• EXERCISE PASSAGE:

The US needs to conduct at least 500,000 tests for Covid-19 every day to be able to successfully open the economy and stay open, according to three Harvard researchers.
Currently, about 150,000 tests per day are completed, and about 20% of those tests have been positive. More testing is necessary to be able to capture who is infected and might put others at risk, researchers said.
The current percentage of tests that are positive in the US is too high, the researchers said. The World Health Organization has suggested that an adequate test positive rate should be between 3 and 12%, while the US rate is around 20%.
To achieve a 10% test positivity rate by May 1, about 580,000 people per day would need to be tested, research shows. If instead, contact tracing is considered and an estimated 10 contacts are tested for each estimated positive case by May 1, about 535,000 tests would need to be conducted per day.
The researchers include:
- Dr. Ashish Jha, faculty director of the Harvard Global Health Institute
- Dr. Thomas Tsai, a surgeon at Brigham and Women’s Hospital in Boston and researcher at the Harvard T.H. Chan School of Public Health
- Benjamin Jacobson, research assistant at the Harvard Global Health Institute
Scholars believe the numbers are underestimated, Jha wrote in an email to CNN. She said a formal write-up of their research will be available in the future.
“If we can’t be doing at least 500,000 tests a day by May 1, it is hard to see any way we can remain open,” the researchers wrote.
President Donald Trump told reporters the US has conducted more than 3.78 million coronavirus tests to date at a Friday White House briefing.

• RECORDED DATA:
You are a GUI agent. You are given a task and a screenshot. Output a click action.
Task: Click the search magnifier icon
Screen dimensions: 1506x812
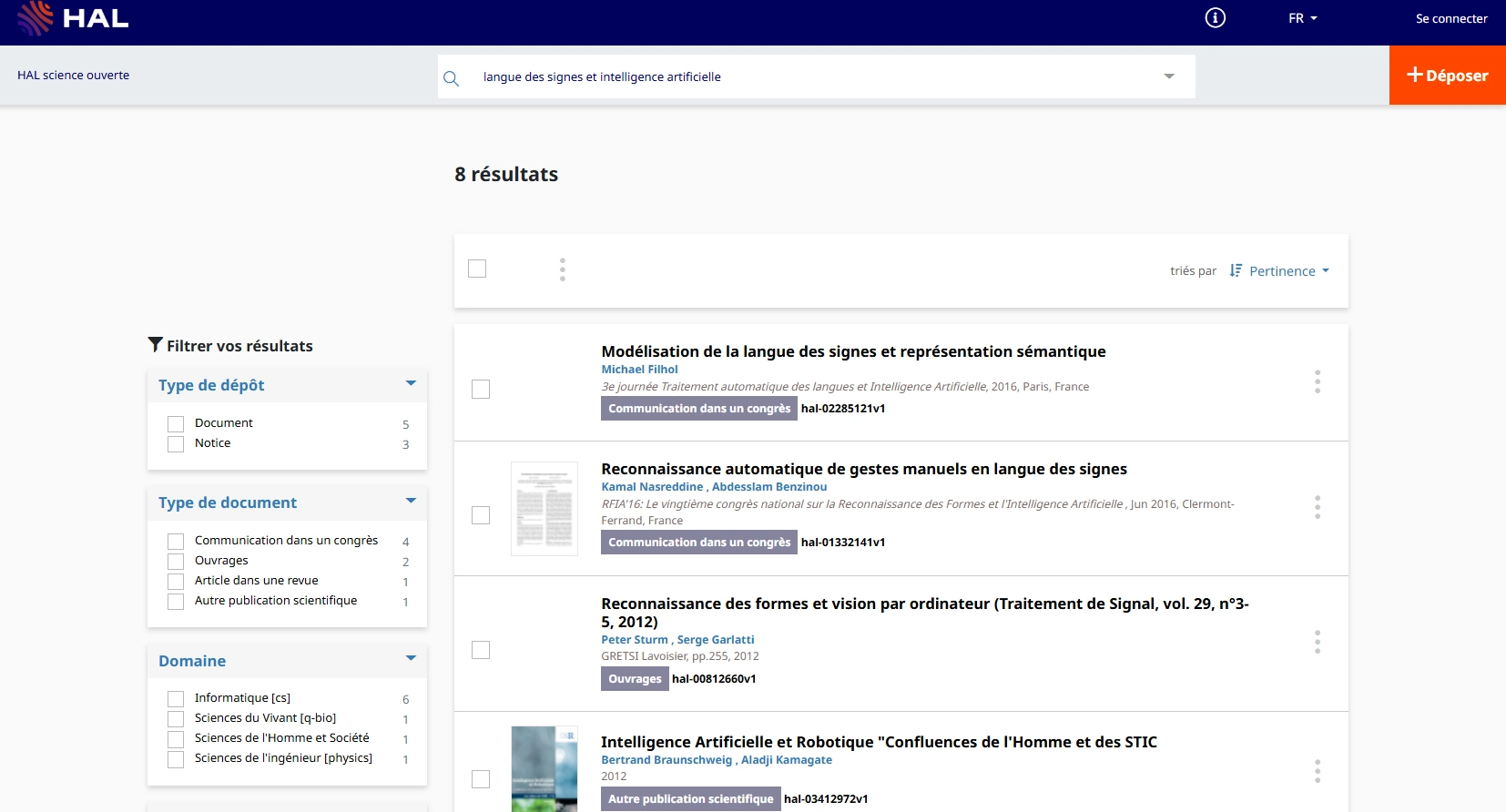(451, 78)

• YOUR TASK: Edit the article on US Covid-19 testing from "Currently, about 150,000" up to and including "risk, researchers said.", replacing "150,000" with "200,000".

• TASK OUTPUT:
Currently, about 200,000 tests per day are completed, and about 20% of those tests have been positive. More testing is necessary to be able to capture who is infected and might put others at risk, researchers said.